Helena, was aware of its anti-cancerous reputation, which was

firmly believed in Corsica. The plant contains lime, sulphur,

ammonia, and (perhaps) mercury. It remains long alive when hung

up in a room. The designation Orpine has become perversely

applied to this plant which bears pink blossoms, the word having

been derived from Orpin, gold pigment, a yellow sulphuret of the

metal arsenic, and it should appertain exclusively to yellow flowers.

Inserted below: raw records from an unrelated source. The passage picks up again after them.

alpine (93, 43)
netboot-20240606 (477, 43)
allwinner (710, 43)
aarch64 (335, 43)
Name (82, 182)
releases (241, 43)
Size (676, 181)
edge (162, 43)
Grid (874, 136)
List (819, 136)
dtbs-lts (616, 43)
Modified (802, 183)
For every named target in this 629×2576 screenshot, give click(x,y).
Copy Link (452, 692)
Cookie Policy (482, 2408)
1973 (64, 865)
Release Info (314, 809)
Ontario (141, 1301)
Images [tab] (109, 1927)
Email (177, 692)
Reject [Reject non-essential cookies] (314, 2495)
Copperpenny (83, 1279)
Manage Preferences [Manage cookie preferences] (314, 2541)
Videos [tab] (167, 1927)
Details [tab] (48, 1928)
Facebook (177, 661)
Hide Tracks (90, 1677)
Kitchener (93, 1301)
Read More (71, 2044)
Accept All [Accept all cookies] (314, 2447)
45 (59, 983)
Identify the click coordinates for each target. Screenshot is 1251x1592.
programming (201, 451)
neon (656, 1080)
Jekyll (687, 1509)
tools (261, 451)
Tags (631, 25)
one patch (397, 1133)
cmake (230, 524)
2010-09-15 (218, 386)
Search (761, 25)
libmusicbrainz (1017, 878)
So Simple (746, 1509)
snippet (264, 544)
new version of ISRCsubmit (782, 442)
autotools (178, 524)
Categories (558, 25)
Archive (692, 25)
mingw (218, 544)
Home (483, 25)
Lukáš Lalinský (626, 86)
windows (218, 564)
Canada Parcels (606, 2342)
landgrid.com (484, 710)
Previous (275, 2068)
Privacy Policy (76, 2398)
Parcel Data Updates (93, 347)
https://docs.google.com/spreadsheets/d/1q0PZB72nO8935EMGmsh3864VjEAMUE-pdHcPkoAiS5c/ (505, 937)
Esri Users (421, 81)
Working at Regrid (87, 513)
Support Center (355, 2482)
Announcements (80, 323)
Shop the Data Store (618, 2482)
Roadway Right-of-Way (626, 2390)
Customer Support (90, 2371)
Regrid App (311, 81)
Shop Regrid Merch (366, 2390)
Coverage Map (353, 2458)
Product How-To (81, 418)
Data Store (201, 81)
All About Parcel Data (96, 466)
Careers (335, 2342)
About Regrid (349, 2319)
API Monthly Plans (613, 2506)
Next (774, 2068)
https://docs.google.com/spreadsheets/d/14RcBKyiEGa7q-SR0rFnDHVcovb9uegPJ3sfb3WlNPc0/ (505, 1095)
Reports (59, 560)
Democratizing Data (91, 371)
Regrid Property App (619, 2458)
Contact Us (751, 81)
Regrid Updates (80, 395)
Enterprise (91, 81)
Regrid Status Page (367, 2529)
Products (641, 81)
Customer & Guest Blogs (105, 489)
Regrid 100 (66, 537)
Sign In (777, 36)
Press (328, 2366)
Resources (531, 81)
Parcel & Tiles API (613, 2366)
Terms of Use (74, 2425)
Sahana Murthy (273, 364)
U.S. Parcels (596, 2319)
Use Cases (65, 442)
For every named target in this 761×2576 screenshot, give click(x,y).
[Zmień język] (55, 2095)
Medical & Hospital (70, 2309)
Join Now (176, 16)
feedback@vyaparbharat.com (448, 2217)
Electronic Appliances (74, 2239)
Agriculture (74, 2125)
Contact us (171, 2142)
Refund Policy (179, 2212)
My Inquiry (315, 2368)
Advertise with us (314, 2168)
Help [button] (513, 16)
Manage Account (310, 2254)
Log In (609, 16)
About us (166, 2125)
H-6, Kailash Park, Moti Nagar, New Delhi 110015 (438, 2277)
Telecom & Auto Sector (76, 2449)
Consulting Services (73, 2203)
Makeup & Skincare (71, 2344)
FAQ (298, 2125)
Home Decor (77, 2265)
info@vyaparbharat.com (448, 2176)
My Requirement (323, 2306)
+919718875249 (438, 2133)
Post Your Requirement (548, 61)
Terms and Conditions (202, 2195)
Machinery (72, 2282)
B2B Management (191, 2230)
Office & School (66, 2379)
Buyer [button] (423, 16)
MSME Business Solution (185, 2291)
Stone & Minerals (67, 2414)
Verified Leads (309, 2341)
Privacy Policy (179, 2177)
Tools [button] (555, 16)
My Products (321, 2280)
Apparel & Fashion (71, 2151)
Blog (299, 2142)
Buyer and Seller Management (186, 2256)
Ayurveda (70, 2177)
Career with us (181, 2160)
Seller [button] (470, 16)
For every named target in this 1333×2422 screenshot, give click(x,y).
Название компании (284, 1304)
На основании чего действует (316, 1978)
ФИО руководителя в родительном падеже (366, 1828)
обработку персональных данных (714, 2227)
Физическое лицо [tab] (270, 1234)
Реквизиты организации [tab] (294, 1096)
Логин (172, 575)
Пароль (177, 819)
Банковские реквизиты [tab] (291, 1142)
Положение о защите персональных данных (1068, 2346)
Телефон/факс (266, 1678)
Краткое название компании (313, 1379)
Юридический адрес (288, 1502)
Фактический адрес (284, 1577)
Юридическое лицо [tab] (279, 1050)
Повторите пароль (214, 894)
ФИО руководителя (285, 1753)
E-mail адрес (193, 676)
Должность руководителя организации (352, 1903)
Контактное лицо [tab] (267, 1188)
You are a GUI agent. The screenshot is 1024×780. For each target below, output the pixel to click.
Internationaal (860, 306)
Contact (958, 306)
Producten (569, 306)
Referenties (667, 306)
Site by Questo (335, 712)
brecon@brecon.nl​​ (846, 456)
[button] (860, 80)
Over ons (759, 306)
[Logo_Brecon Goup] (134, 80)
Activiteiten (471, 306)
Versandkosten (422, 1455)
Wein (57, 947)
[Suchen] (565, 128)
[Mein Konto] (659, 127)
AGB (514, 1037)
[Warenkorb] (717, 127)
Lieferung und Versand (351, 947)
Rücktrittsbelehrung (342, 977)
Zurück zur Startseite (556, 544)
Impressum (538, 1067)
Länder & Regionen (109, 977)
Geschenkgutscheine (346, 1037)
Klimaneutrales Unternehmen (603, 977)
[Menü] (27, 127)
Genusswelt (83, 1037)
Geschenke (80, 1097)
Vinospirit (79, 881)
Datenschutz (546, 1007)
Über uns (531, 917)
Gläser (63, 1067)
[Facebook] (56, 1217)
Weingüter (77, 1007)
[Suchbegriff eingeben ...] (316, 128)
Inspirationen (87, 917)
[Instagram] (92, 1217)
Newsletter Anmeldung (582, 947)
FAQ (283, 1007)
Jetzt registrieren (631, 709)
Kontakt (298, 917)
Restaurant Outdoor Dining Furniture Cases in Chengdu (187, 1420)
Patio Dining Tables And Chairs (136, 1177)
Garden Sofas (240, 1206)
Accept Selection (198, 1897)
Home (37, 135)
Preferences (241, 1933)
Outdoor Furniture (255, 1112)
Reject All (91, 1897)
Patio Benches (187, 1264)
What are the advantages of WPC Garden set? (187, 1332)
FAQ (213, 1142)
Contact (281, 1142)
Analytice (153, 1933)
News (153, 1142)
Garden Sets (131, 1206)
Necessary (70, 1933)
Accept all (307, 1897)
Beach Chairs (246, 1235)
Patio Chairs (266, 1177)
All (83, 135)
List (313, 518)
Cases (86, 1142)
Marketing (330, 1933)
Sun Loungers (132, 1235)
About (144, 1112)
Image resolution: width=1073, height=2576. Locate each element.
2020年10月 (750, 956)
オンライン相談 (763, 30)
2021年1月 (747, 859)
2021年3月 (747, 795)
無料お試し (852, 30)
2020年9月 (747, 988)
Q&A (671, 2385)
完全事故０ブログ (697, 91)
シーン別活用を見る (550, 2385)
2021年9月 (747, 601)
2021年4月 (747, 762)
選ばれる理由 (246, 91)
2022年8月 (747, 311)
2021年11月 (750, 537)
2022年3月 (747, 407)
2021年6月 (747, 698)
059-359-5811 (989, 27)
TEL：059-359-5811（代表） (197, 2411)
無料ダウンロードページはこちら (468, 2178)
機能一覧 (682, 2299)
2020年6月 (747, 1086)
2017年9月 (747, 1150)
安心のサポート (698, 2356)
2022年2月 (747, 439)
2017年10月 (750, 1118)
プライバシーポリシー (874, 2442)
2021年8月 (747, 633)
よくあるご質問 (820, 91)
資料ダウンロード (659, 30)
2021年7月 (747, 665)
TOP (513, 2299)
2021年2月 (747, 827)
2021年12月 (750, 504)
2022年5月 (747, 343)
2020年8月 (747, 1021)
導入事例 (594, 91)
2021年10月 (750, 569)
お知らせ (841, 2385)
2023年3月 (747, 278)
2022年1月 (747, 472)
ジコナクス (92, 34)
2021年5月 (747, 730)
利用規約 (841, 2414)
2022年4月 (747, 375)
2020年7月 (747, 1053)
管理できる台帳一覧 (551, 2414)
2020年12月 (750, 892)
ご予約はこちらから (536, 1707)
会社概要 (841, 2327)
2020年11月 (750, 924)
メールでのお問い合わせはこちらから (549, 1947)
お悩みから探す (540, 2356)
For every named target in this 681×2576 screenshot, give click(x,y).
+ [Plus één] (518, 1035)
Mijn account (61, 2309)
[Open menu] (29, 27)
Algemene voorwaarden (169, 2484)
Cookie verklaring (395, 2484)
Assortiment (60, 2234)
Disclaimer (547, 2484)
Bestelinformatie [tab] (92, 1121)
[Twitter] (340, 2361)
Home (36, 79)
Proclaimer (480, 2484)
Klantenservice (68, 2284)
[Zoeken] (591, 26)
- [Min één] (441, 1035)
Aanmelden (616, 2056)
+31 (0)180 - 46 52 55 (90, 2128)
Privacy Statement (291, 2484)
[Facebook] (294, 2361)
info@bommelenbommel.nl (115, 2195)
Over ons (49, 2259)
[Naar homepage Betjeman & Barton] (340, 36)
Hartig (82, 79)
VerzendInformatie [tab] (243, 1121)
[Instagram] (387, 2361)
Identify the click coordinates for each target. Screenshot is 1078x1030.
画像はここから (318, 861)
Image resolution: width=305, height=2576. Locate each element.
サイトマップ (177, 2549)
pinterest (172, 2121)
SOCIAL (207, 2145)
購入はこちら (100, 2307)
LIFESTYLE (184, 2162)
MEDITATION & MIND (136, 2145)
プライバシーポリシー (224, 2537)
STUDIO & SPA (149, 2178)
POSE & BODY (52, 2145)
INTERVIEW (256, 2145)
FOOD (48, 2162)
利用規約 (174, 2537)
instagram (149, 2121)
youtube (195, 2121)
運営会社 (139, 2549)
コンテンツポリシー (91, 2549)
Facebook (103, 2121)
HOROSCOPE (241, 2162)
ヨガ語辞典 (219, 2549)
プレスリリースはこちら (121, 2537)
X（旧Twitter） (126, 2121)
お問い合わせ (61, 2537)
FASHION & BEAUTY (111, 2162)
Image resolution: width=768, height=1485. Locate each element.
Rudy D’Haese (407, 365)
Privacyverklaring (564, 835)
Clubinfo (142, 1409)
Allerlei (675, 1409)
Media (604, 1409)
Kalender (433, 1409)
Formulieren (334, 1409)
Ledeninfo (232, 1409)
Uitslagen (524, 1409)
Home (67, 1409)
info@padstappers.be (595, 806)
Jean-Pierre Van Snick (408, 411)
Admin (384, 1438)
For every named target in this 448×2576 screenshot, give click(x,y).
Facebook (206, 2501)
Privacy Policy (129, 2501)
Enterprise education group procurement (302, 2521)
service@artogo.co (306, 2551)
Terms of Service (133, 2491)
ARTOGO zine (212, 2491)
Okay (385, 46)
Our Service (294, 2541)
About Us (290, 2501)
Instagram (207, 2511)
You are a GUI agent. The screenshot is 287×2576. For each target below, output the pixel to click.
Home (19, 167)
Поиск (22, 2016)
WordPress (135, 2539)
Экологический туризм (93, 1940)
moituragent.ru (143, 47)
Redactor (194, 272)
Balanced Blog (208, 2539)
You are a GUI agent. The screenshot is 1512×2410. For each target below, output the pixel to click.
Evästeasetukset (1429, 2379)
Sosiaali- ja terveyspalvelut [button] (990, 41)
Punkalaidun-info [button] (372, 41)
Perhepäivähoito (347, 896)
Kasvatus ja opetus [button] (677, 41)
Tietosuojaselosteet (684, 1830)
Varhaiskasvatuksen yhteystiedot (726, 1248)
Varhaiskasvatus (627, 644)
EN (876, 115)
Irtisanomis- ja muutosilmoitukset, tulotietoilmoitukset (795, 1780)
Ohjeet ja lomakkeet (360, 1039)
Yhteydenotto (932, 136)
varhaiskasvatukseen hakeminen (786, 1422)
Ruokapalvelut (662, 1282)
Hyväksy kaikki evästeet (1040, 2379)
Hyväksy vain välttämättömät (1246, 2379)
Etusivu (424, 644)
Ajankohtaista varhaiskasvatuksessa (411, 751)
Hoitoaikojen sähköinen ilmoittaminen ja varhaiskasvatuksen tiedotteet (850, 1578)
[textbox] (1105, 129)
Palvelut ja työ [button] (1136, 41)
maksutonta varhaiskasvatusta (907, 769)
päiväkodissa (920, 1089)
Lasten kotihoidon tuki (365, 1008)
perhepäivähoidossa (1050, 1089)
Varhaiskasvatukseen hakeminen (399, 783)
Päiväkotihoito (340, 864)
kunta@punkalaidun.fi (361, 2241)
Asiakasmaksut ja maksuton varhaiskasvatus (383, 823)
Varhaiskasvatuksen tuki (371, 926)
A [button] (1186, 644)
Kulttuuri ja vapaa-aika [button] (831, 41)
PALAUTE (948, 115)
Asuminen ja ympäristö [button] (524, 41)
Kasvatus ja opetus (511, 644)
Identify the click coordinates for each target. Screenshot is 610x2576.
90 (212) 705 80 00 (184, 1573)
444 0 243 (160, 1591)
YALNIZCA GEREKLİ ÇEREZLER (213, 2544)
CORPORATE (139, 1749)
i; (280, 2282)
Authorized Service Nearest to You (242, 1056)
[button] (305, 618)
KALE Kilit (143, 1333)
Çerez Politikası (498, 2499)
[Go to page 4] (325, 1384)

The Livelong Sedum was formerly named Life Everlasting. It

serves to keep away moths.

Doctors have found that the expulsive vomiting provoked by doses

of the Sedum acre (Betony stone-crop), will serve in diphtheria to

remove such false membrane clinging in patches to the throat and

tonsils, [277] as threatens suffocation: and after this release

afforded by copious vomiting, the diphtheritic foci are prevented

from forming again.

The Sedum Acre (or Biting Stone-crop) is also named Pepper

crop, being a cyme, or head of flowers, which furnishes a pungent

taste like that of pepper. This further bears the names of Ginger (in

Norfolk), Jack of the Buttery, Gold Dust, Creeping Tom, Wall

Pepper, Pricket or Prick Madam, Gold Chain, and Biting Mouse

Tail. It was formerly said the savages of Caledonia use this plant

for removing the sloughs of cancer.

The herb serves admirably to make a gargle for scurvy of the gums,

and a lotion for scrofulous, or syphilitic ulcers. The leaves are thick

and very acrid, being crowded together. This and the Sedums

album and reflexum were ingredients in a famous worm-expelling

medicine, or theriac (treacle), which conferred the title

Jack of the Buttery, as a corruption of Bot. theriaque.

The several Stone-crops are so named from crop, a top, or bunch

of flowers, these plants being found chiefly in tufts upon walls or

roofs. From their close growth originally on their native rocks they

have acquired the generic title of Sedum, from sedere (to sit).